Viva Radio 2!! Però…
Ogni tanto la radio ti viene voglia di guardarla. Per farlo però devi andare da lei. Così ho preso armi e bagagli e sono andato in Via Asiago 10 per la diretta di Viva Radio 2. Sala A della radio, postazione “storica” per quanto riguarda la radiofonia italiana. Sullo spettacolo poco da dire, Fiorello e Baldini con letteralmente uno stuolo di collaboratori fanno la loro trasmissione fra le risate del pubblico (spontanee, in fondo l’unico consiglio datoci prima del via è stato “fate casino”), gli spostamenti di Fiorello per le finte telefonate ed un clima conviviale e disteso, apparentemente senza sforzi. Tutto il bene (ne ho parlato bene vero?) che ho detto in passato di questa trasmissione resta valido.

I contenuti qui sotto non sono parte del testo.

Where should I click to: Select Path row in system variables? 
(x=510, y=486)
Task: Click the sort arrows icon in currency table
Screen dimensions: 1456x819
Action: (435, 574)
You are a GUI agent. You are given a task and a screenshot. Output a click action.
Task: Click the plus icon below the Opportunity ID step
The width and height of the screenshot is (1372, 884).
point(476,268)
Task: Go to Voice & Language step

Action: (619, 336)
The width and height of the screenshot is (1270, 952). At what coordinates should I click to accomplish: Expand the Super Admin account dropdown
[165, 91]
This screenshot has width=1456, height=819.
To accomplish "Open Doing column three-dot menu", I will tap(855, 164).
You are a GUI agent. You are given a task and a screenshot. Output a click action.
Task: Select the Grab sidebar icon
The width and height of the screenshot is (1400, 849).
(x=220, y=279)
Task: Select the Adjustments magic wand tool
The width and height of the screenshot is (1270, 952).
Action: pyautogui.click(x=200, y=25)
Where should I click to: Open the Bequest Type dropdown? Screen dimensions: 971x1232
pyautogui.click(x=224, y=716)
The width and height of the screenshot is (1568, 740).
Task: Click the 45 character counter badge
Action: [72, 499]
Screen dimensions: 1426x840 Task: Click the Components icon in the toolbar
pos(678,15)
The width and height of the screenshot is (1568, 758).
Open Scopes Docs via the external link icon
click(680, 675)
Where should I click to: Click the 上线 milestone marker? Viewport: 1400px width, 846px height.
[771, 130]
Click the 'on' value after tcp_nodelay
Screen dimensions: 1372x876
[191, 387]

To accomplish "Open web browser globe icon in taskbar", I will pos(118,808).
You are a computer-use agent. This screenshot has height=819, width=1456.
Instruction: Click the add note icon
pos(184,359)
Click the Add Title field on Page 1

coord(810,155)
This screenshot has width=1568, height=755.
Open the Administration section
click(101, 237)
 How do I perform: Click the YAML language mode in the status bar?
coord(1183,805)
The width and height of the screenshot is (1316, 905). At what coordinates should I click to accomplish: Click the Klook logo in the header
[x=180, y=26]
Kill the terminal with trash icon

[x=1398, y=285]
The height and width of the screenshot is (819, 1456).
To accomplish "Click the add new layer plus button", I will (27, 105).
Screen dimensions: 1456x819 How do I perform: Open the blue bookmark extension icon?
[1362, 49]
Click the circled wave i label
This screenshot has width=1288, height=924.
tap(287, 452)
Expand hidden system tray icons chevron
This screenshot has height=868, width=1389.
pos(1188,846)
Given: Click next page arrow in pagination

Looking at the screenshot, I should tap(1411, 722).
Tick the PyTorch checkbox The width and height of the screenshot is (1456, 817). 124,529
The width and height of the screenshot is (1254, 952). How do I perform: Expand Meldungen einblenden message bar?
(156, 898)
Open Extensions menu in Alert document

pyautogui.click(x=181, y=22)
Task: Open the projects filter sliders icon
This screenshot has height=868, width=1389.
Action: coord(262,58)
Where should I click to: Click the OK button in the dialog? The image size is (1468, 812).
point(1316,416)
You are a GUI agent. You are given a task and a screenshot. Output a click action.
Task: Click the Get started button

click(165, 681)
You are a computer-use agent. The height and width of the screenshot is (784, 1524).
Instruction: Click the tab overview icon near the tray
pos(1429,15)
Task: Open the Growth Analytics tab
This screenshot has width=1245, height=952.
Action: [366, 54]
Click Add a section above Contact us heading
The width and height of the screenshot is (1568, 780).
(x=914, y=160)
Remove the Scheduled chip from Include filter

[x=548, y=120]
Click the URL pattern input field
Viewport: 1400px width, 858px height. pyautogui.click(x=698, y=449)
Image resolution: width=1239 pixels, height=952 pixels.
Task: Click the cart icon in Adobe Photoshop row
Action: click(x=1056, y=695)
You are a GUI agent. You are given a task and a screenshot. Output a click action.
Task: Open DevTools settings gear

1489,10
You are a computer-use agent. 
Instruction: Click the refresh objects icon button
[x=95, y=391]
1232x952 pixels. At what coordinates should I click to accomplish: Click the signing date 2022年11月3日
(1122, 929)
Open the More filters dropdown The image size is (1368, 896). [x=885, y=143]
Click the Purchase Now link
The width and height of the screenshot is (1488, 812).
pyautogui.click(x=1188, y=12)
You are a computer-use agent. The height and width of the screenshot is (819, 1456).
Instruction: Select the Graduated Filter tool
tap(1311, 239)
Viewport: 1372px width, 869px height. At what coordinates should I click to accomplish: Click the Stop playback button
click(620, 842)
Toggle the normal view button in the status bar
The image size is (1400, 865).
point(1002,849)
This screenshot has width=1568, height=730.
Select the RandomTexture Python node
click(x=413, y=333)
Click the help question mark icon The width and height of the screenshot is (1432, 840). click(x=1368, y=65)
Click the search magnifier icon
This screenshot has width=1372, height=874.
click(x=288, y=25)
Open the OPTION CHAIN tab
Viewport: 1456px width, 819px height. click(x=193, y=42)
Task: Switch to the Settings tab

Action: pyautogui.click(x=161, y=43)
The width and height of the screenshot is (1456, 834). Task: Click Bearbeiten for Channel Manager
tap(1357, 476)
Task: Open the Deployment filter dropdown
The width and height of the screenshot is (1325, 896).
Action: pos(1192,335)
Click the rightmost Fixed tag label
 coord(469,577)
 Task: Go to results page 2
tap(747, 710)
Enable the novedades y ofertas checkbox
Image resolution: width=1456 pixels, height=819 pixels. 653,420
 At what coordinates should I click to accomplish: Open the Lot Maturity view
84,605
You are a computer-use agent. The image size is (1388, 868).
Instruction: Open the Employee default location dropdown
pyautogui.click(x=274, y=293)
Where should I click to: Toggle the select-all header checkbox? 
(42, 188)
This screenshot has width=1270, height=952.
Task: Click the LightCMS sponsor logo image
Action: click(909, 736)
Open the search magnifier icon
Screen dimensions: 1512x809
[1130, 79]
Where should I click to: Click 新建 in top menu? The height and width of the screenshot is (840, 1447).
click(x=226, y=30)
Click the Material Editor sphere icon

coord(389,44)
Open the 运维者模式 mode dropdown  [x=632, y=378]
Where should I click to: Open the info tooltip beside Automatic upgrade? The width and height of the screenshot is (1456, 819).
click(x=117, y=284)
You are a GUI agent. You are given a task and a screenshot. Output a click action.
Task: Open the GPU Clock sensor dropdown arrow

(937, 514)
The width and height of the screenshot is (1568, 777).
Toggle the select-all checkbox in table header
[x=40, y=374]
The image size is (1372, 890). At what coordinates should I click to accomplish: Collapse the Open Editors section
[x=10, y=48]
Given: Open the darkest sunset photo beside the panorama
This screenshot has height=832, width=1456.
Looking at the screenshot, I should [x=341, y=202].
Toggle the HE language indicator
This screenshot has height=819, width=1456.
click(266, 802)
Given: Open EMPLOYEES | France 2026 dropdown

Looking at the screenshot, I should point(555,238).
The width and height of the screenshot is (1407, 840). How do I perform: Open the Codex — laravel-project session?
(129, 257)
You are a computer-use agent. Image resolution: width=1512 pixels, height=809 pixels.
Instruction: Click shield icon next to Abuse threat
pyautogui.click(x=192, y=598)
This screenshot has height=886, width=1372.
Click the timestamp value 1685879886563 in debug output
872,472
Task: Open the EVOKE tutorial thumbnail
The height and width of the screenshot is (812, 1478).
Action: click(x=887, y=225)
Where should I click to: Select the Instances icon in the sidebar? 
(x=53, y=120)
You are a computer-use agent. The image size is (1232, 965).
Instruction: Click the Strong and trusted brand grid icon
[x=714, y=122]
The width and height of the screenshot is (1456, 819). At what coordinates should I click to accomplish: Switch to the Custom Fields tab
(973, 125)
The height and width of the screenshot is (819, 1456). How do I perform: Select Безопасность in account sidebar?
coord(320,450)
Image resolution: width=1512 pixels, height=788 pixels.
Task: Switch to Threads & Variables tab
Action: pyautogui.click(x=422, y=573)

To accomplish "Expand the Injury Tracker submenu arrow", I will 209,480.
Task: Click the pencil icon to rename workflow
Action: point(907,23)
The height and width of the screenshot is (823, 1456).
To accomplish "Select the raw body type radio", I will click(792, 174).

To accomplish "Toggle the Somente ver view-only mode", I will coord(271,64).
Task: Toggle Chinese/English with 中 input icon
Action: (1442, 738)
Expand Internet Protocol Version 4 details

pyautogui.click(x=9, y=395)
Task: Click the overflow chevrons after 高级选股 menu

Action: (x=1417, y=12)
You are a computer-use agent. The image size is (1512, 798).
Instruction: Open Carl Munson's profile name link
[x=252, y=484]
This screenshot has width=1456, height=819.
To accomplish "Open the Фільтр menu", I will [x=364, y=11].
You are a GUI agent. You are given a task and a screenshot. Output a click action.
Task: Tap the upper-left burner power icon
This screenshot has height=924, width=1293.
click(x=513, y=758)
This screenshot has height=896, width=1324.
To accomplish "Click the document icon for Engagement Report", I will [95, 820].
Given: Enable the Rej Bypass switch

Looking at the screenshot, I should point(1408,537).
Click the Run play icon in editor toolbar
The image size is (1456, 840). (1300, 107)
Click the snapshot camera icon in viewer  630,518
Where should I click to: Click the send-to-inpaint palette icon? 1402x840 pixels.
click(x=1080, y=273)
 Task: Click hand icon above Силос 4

Ma c’è il però che ho messo nel titolo. Però che viene fuori dopo. Cerco il podcast della puntata. Non c’è. In realtà c’era qualcosa lo scorso anno, quest’anno nulla. Però anno dopo anno il duo dà alle stampe un CD, e quest’anno un DVD. A pensar male si fa peccato, ma spesso ci si azzecca*, e dover pensare che la mancanza di supporto tecnologico vada a braccetto con la vendita di un “pseudo” disco fa veramente tristezza, specie pensando alla linearità della trasmissione, sulla cui qualità invece non ho nulla su cui eccepire. Il Podcast di RadioRai rimane monco e si incrina il rapporto di fiducia con gli ascoltatori, che sono quelli che determinano il successo della trasmissione, facendo sembrare la cosa lo Zanni che mangia se stesso, fino a rimanere il nulla.